§ Explore the material:
a - Answer these questions using the biography of Professor Encarnação, one answer per line:
(i) In what year did he found the Fraunhofer IGD?
(ii) Under what name has the INI-GraphicsNet operated since 2010?
(iii) Which Order of Merit decoration did he receive in 1995?
b - Extend the biography of Professor Encarnação, starting after its final sentence.

§ Passage shown:
From July 2001 to October 2006 he was the chairman of the Fraunhofer ICT (Information and Communication Technology) Group.

From 2001 to 2007 Professor Encarnação was a member of the EU-Advisory Board (ISTAG) for the EU 6th and 7th Framework Programme for the ICT area. He was chairman of this board from 2002 to 2004 and its vice-chairman from 2005 to 2007.

From 2017 to 2023 he was the chairman of the International Assessment and Evaluation Board nominated by the Portuguese Foundation for Science and Technology (FCT) to build up the Collaborative Laboratories (Co-Labs) in Portugal.

===Founding and start-up achievements===
In 1980, Professor Encarnação was one of the founders of Eurographics, the European Association for Computer Graphics, from 1980 to 1984 its first chairman and from 1985 to 1991 the chairman of its Professional Board.

Professor Encarnação founded the Fraunhofer IGD in 1986 and several Start-Ups between 1975 and 2009.

In 1999 he founded the INI-GraphicsNet, an International Network of Institutions for R&D and Applications in Computer Graphics, which is today a network of legally independent but closely cooperating research entities in Germany, Italy, Panama, Portugal and Spain. Since 2010 this network is operating under the new name GraphicsMedia.net GmbH.

==Notable awards and recognitions==
Professor Encarnação is a Fellow of the Association for Computing Machinery since 1996, a Fellow of Eurographics as well as Honorary Fellow of Eurographics since 2006.

In 2001 he was elected full academy member of the Berlin-Brandenburg Academy of Sciences and Humanities BBAW in Germany and in 2002 he became a full academy member of the German Academy of Science and Technology acatech. In 2017 he was awarded with an honorary membership of the German "Gesellschaft für Forschungstransfer" (GFFT).

In August 2018 he was elected a member of the ACM SIGGRAPH Academy (USA).

On June 17, 2025 the Lisbon Academy of Sciences in Portugal elected him an honorary member of their academy.

===National and Federal awards===
Professor Encarnação received several Order of Merit of the Federal Republic of Germany decorations:
- the Cross in 1983,
- the Officer's Cross in 1995, and
- the Grand Cross in 2006.
The German Federal State of Hesse awarded to him the Hessian Culture Prize in 2000

The country of Portugal decorated him with the Order of Saint James of the Sword in 2001.

§ Provided information:
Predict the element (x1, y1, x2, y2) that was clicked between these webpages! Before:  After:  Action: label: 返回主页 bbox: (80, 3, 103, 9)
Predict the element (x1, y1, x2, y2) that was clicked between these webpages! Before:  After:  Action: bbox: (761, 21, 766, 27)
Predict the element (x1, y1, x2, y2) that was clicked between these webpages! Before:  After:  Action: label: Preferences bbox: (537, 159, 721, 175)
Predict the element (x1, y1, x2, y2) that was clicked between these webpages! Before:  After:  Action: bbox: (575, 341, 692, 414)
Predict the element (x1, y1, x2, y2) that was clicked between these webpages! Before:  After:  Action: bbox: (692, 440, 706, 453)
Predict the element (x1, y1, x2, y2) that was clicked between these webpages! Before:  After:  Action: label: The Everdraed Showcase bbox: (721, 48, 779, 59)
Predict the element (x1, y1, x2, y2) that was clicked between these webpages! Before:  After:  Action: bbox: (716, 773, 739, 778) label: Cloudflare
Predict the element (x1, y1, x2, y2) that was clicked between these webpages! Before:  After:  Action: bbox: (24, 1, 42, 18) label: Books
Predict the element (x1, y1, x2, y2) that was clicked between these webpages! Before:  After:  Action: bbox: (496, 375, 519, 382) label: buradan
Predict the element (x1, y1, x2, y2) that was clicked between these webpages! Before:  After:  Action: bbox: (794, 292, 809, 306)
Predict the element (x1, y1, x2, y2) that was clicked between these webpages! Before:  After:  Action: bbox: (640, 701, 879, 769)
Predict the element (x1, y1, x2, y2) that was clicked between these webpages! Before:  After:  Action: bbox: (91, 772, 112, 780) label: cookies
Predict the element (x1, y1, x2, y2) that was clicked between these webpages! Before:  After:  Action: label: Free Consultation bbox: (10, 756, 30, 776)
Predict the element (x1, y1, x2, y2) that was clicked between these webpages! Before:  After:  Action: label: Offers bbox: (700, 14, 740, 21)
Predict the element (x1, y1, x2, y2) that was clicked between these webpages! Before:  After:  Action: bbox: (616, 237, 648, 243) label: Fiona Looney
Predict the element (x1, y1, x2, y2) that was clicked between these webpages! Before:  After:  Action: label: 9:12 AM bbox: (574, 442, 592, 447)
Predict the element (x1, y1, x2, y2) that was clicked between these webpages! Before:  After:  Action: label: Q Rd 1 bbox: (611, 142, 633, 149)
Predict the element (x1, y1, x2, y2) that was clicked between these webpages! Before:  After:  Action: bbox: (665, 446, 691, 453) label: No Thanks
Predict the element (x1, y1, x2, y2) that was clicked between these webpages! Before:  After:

§ Written responses:
a -
(i) 1986
(ii) GraphicsMedia.net GmbH
(iii) The Officer's Cross

b -
In honor of Professor Encarnação's achievements in the area of Computer Graphics, the Eurographics Portuguese Chapter established in 2010 the annual Professor José Luís Encarnação Award for student achievement in academic publication in the area of Computer Graphics.

===Honorary appointments===
In recognition of his technical and scientific achievements he received several honorary doctorates (Dr.h.c. and Dr.E.h.)
- from the Universidade Técnica de Lisboa in Lisbon, Portugal, in 1991,
- from the Universität Rostock, Germany, in 1996,
- from the Universidade do Minho, Portugal, in 2002,
- from the Nanyang Technological University in Singapore, in 2008, and
- from the Technische Universität Berlin, Germany, in 2014
as well as honorary professorships
- from Instituto Superior Técnico in Lisbon, Portugal, in 1990,
- from Zhejiang University in Hangzhou, China, in 1991, and
- from the State University of Campinas (UNICAMP) in São Paulo, Brazil, in 2001,
and an honorary senatorship from the University of Maribor, Slowenia, in 2002.

===Professional, academic, and cultural awards===
For his professional, technical and scientific achievements and his impact in science and industry he received internationally recognized professional awards, including
- the Karl-Heinz-Beckurts Award in 1989,
- the Steven A. Coons Award from ACM SIGGRAPH (USA) in 1995,
- the Konrad Zuse Medal by the German Computer Society (Gesellschaft für Informatik) in 1997,
- the Fraunhofer Medal from the Fraunhofer Society in 2001,
- the Technology Award of the Eduard Rhein Foundation in 2001,
- the Convergators Award for Lifetime Achievement by BiTKOM and FOCUS during CeBIT
- the Golden Honorary Medal of the Universität Rostock in 2012,
- the first Eurographics Gold Medal of the Eurographics Association in 2016,
- an inaugural ACM SIGGRAPH Academy award in 2018, which made him an elected member of the ACM SIGGRAPH Academy, and
- the 2022 Robert Piloty Prize of Technische Universität Darmstadt for scientific achievements in the field of computer engineering.